- [Problem details] Reproduce the part of the rows that opens with the line containing "Find the location" and closes at the end of the rows, including both ends. Leave the pictures out.

Collected data entries
+ + +

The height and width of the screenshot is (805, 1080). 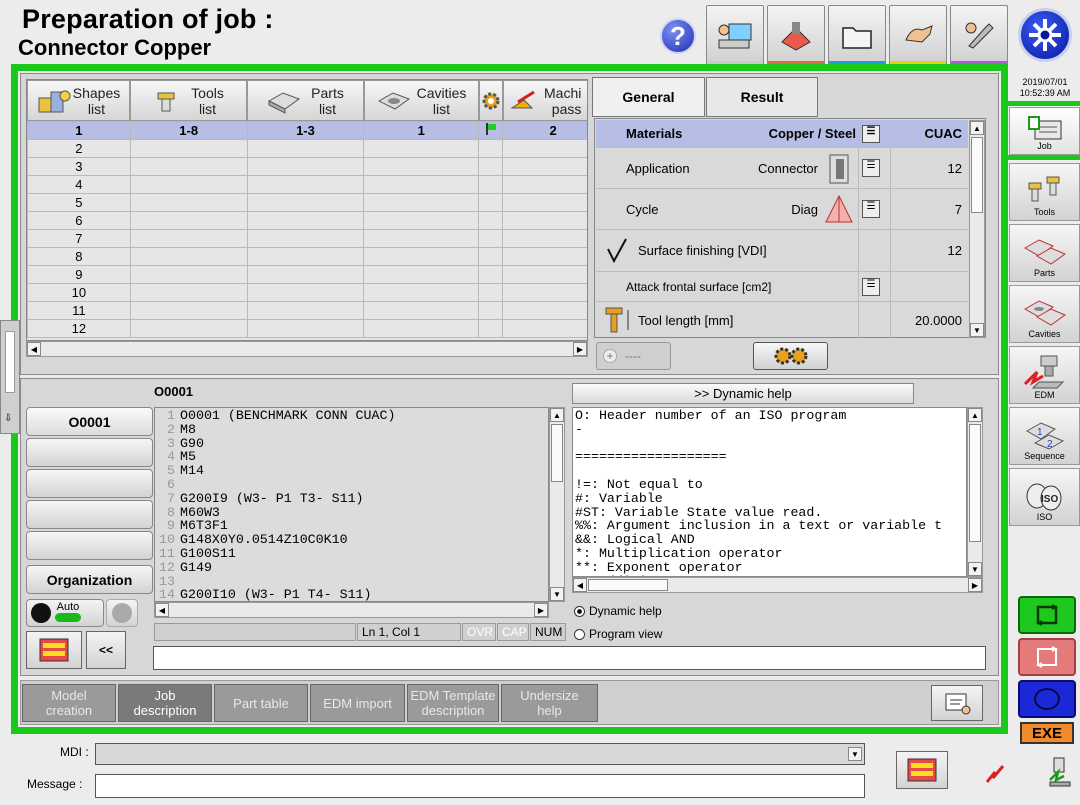 I want to click on tab-result: Result, so click(x=762, y=97).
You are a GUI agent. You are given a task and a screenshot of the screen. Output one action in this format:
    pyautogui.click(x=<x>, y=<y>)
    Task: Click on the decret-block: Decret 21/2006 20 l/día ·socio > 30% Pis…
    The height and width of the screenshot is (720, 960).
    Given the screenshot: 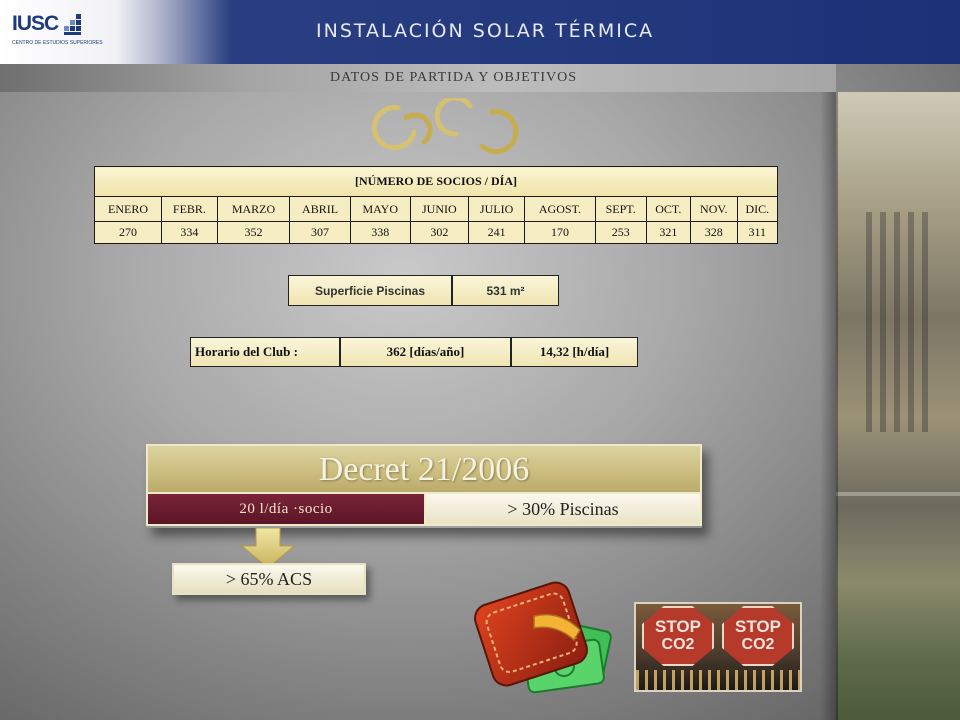 What is the action you would take?
    pyautogui.click(x=424, y=486)
    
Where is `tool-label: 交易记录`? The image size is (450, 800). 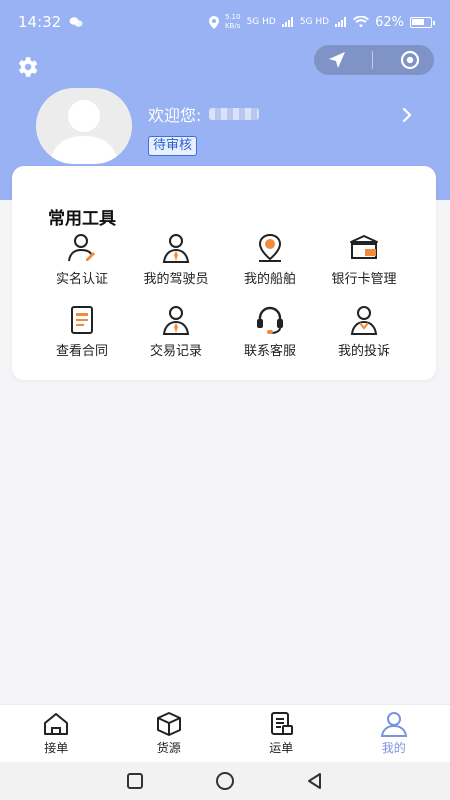 tool-label: 交易记录 is located at coordinates (176, 352).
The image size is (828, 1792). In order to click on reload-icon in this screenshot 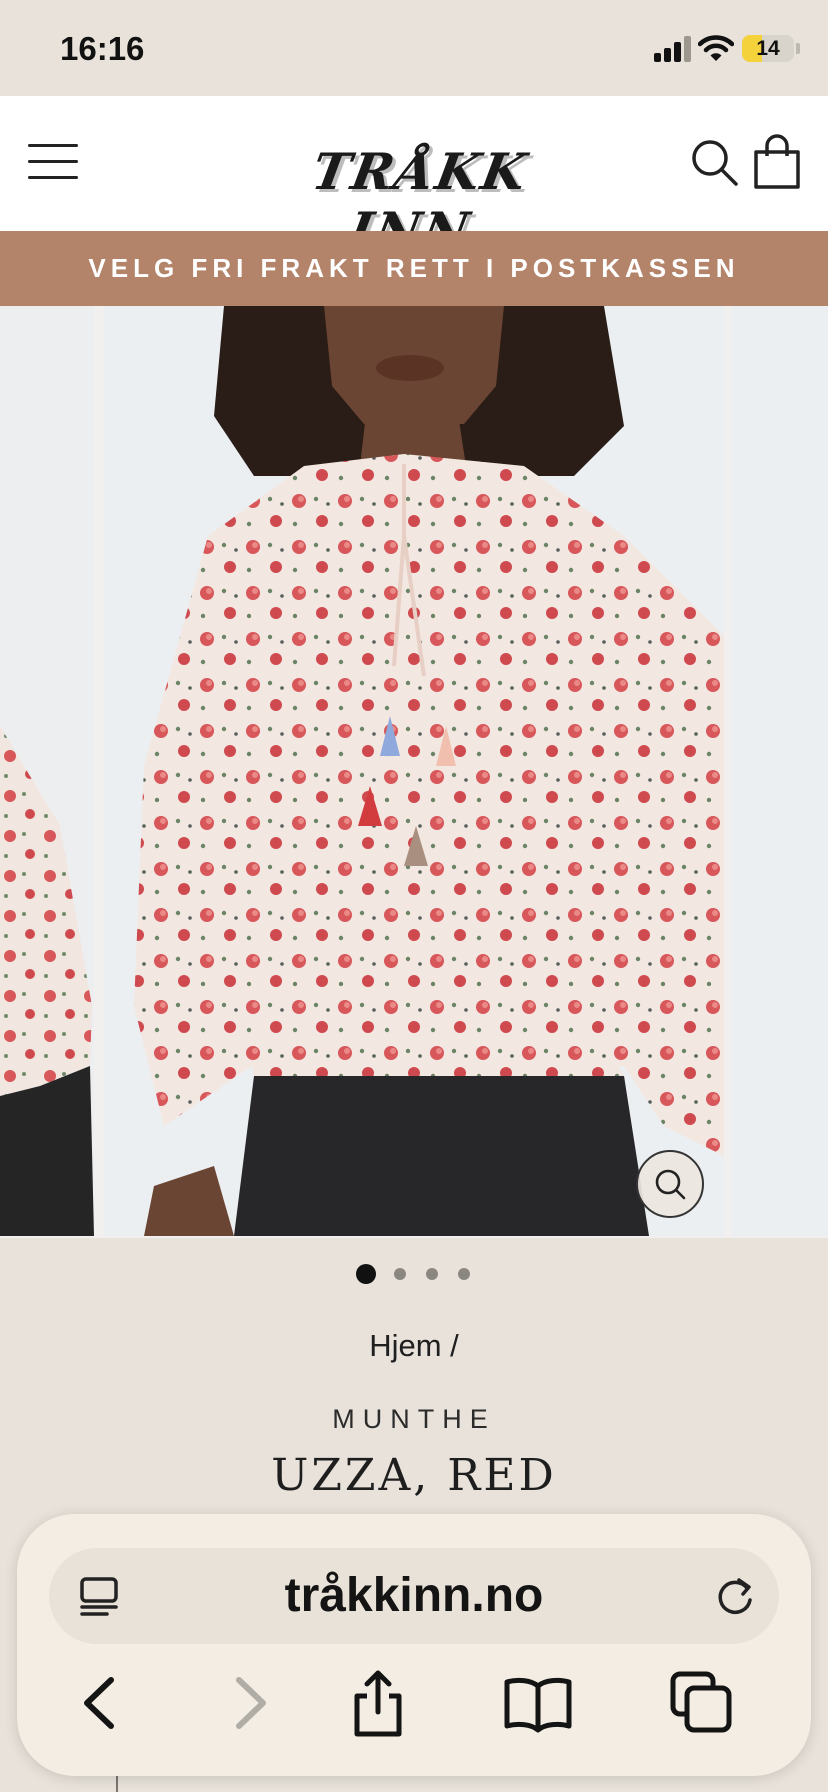, I will do `click(735, 1596)`.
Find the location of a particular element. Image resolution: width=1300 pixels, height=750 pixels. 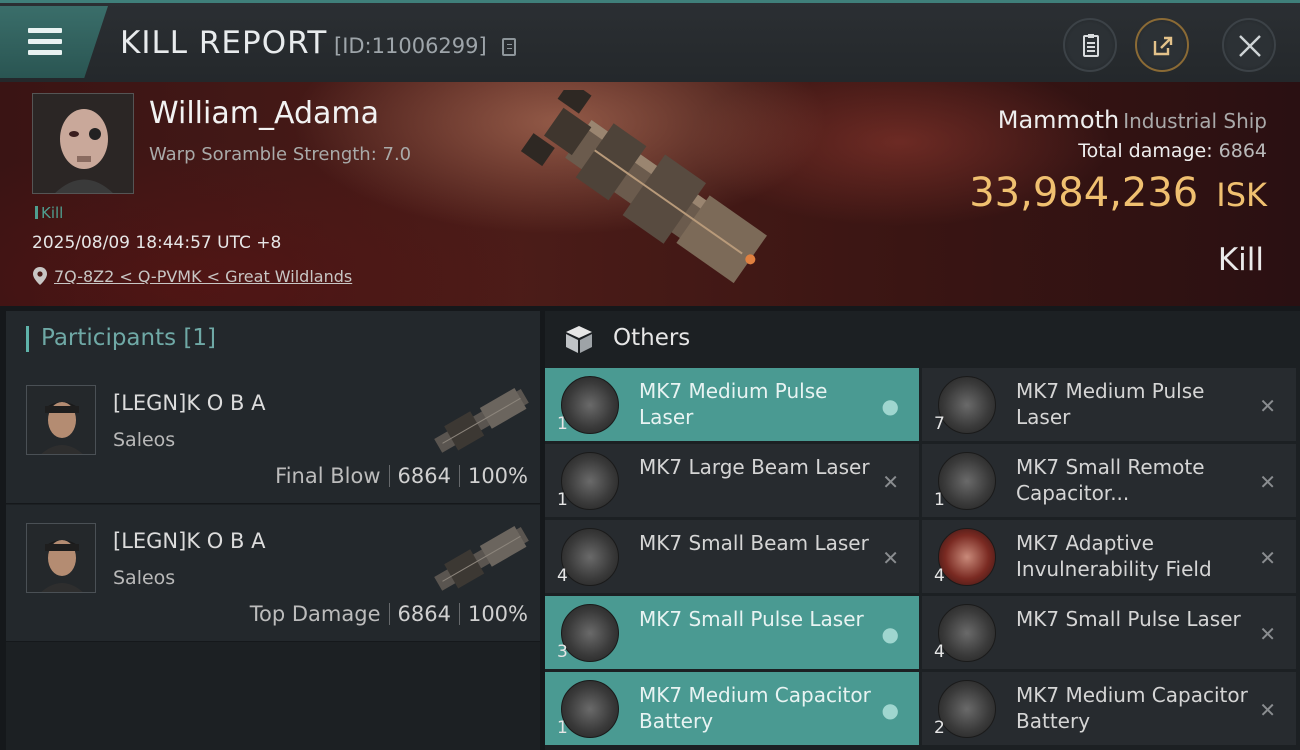

participant-role: Top Damage is located at coordinates (315, 614).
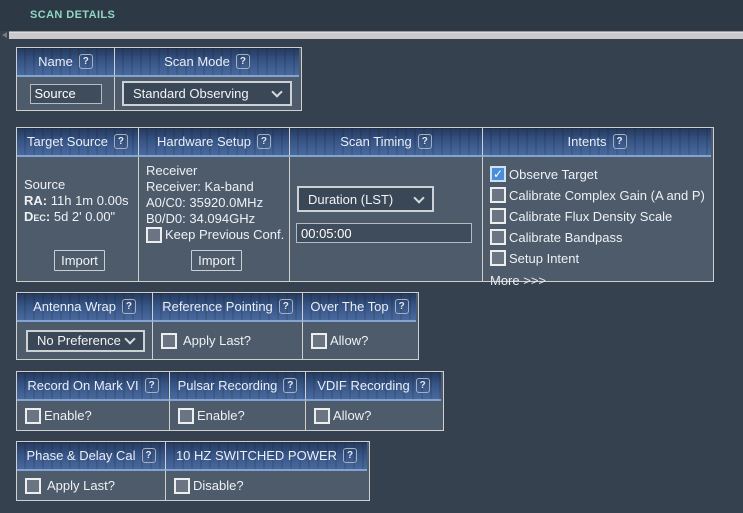 The height and width of the screenshot is (513, 743). I want to click on target-source-header: Target Source ?, so click(78, 142).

+ + +

- [Exercise result]
Find the location of a particular element. Image resolution: width=1300 pixels, height=750 pixels. 

participant-role: Top Damage is located at coordinates (315, 614).
 The height and width of the screenshot is (513, 743). I want to click on target-source-header: Target Source ?, so click(78, 142).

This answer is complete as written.